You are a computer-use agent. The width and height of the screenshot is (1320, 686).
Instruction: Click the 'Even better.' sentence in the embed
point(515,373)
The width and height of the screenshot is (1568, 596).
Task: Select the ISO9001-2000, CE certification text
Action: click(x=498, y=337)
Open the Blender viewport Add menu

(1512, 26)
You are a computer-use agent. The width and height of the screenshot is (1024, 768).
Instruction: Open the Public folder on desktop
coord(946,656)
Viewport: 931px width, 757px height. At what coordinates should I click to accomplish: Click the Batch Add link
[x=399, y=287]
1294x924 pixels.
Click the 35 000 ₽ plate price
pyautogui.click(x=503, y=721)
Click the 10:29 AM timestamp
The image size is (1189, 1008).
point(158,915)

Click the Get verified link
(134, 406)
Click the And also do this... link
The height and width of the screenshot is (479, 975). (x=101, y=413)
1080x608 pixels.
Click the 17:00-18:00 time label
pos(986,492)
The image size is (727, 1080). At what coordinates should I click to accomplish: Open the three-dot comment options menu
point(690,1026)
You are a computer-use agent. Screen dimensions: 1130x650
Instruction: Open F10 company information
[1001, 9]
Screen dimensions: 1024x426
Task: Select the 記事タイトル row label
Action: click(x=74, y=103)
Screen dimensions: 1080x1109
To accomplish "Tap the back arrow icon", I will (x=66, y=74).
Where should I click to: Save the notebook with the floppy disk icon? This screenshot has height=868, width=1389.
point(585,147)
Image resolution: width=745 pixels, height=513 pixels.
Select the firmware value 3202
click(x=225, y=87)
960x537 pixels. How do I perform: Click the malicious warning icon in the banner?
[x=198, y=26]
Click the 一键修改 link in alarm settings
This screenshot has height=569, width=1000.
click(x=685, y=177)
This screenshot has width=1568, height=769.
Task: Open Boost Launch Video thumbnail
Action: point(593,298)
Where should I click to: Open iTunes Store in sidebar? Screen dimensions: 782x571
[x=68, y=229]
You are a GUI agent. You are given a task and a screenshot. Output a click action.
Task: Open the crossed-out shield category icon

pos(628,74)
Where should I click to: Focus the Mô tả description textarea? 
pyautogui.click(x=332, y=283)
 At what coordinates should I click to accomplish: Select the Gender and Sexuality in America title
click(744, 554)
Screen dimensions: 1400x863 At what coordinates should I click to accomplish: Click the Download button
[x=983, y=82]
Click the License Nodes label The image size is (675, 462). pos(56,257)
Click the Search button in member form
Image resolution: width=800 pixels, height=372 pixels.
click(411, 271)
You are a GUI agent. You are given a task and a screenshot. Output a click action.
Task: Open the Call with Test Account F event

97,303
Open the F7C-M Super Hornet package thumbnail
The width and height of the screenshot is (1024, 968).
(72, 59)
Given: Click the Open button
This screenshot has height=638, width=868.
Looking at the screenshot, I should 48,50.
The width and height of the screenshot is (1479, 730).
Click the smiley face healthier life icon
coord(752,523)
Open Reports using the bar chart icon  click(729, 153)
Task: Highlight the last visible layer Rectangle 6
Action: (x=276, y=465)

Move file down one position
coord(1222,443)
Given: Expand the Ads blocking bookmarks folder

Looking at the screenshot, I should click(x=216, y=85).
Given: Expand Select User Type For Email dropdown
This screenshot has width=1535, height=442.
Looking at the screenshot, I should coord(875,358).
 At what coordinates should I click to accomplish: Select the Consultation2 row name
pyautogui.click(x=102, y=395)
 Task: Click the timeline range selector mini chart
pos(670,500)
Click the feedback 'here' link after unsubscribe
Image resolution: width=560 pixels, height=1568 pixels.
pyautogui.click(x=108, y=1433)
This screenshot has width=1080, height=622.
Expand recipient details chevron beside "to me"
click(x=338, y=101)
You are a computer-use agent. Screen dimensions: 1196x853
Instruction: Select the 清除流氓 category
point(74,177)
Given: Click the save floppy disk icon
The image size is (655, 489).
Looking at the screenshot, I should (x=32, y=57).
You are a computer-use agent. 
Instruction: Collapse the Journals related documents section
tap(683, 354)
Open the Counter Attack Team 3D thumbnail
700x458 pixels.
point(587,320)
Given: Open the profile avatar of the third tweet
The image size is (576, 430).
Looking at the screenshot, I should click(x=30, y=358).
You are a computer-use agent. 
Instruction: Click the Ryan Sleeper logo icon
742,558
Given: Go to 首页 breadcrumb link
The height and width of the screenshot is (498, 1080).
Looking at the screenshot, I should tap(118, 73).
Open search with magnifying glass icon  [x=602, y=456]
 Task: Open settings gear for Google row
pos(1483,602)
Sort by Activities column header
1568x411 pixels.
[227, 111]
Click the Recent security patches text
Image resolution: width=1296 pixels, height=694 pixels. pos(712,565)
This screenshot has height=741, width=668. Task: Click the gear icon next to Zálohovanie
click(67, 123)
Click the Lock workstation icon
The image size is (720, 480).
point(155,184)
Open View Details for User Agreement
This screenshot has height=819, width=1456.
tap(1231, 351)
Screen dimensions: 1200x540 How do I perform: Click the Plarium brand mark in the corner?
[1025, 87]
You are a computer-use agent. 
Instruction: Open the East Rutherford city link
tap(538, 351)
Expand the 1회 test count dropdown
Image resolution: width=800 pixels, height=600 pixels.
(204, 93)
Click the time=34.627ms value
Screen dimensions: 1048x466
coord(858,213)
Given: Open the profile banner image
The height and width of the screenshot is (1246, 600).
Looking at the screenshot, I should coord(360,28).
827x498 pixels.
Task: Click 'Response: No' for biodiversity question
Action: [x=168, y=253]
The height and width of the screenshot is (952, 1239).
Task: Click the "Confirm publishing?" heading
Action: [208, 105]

- - - -

__About this task__
Copy out every entry above exactly.

__Expected answer__
You are a computer-use agent. The width and height of the screenshot is (1320, 686).
Instruction: Click the 'Even better.' sentence in the embed
point(515,373)
The width and height of the screenshot is (1568, 596).
Task: Select the ISO9001-2000, CE certification text
Action: click(x=498, y=337)
Open the Blender viewport Add menu

(1512, 26)
You are a computer-use agent. The width and height of the screenshot is (1024, 768).
Instruction: Open the Public folder on desktop
coord(946,656)
Viewport: 931px width, 757px height. At what coordinates should I click to accomplish: Click the Batch Add link
[x=399, y=287]
1294x924 pixels.
Click the 35 000 ₽ plate price
pyautogui.click(x=503, y=721)
Click the 10:29 AM timestamp
The image size is (1189, 1008).
point(158,915)

Click the Get verified link
(134, 406)
Click the And also do this... link
The height and width of the screenshot is (479, 975). (x=101, y=413)
1080x608 pixels.
Click the 17:00-18:00 time label
pos(986,492)
The image size is (727, 1080). At what coordinates should I click to accomplish: Open the three-dot comment options menu
point(690,1026)
You are a computer-use agent. Screen dimensions: 1130x650
Instruction: Open F10 company information
[1001, 9]
Screen dimensions: 1024x426
Task: Select the 記事タイトル row label
Action: click(x=74, y=103)
Screen dimensions: 1080x1109
To accomplish "Tap the back arrow icon", I will (x=66, y=74).
Where should I click to: Save the notebook with the floppy disk icon? This screenshot has height=868, width=1389.
point(585,147)
Image resolution: width=745 pixels, height=513 pixels.
Select the firmware value 3202
click(x=225, y=87)
960x537 pixels. How do I perform: Click the malicious warning icon in the banner?
[x=198, y=26]
Click the 一键修改 link in alarm settings
This screenshot has height=569, width=1000.
click(x=685, y=177)
This screenshot has width=1568, height=769.
Task: Open Boost Launch Video thumbnail
Action: point(593,298)
Where should I click to: Open iTunes Store in sidebar? Screen dimensions: 782x571
[x=68, y=229]
You are a GUI agent. You are given a task and a screenshot. Output a click action.
Task: Open the crossed-out shield category icon

pos(628,74)
Where should I click to: Focus the Mô tả description textarea? 
pyautogui.click(x=332, y=283)
 At what coordinates should I click to accomplish: Select the Gender and Sexuality in America title
click(744, 554)
Screen dimensions: 1400x863 At what coordinates should I click to accomplish: Click the Download button
[x=983, y=82]
Click the License Nodes label The image size is (675, 462). pos(56,257)
Click the Search button in member form
Image resolution: width=800 pixels, height=372 pixels.
click(411, 271)
You are a GUI agent. You are given a task and a screenshot. Output a click action.
Task: Open the Call with Test Account F event

97,303
Open the F7C-M Super Hornet package thumbnail
The width and height of the screenshot is (1024, 968).
(72, 59)
Given: Click the Open button
This screenshot has height=638, width=868.
Looking at the screenshot, I should 48,50.
The width and height of the screenshot is (1479, 730).
Click the smiley face healthier life icon
coord(752,523)
Open Reports using the bar chart icon  click(729, 153)
Task: Highlight the last visible layer Rectangle 6
Action: (x=276, y=465)

Move file down one position
coord(1222,443)
Given: Expand the Ads blocking bookmarks folder

Looking at the screenshot, I should click(x=216, y=85).
Given: Expand Select User Type For Email dropdown
This screenshot has width=1535, height=442.
Looking at the screenshot, I should coord(875,358).
 At what coordinates should I click to accomplish: Select the Consultation2 row name
pyautogui.click(x=102, y=395)
 Task: Click the timeline range selector mini chart
pos(670,500)
Click the feedback 'here' link after unsubscribe
Image resolution: width=560 pixels, height=1568 pixels.
pyautogui.click(x=108, y=1433)
This screenshot has width=1080, height=622.
Expand recipient details chevron beside "to me"
click(x=338, y=101)
You are a computer-use agent. Screen dimensions: 1196x853
Instruction: Select the 清除流氓 category
point(74,177)
Given: Click the save floppy disk icon
The image size is (655, 489).
Looking at the screenshot, I should (x=32, y=57).
You are a computer-use agent. 
Instruction: Collapse the Journals related documents section
tap(683, 354)
Open the Counter Attack Team 3D thumbnail
700x458 pixels.
point(587,320)
Given: Open the profile avatar of the third tweet
The image size is (576, 430).
Looking at the screenshot, I should click(x=30, y=358).
You are a computer-use agent. 
Instruction: Click the Ryan Sleeper logo icon
742,558
Given: Go to 首页 breadcrumb link
The height and width of the screenshot is (498, 1080).
Looking at the screenshot, I should tap(118, 73).
Open search with magnifying glass icon  [x=602, y=456]
 Task: Open settings gear for Google row
pos(1483,602)
Sort by Activities column header
1568x411 pixels.
[227, 111]
Click the Recent security patches text
Image resolution: width=1296 pixels, height=694 pixels. pos(712,565)
This screenshot has height=741, width=668. Task: Click the gear icon next to Zálohovanie
click(67, 123)
Click the Lock workstation icon
The image size is (720, 480).
point(155,184)
Open View Details for User Agreement
This screenshot has height=819, width=1456.
tap(1231, 351)
Screen dimensions: 1200x540 How do I perform: Click the Plarium brand mark in the corner?
[1025, 87]
You are a computer-use agent. 
Instruction: Open the East Rutherford city link
tap(538, 351)
Expand the 1회 test count dropdown
Image resolution: width=800 pixels, height=600 pixels.
(204, 93)
Click the time=34.627ms value
Screen dimensions: 1048x466
coord(858,213)
Given: Open the profile banner image
The height and width of the screenshot is (1246, 600).
Looking at the screenshot, I should coord(360,28).
827x498 pixels.
Task: Click 'Response: No' for biodiversity question
Action: [x=168, y=253]
The height and width of the screenshot is (952, 1239).
Task: Click the "Confirm publishing?" heading
Action: [208, 105]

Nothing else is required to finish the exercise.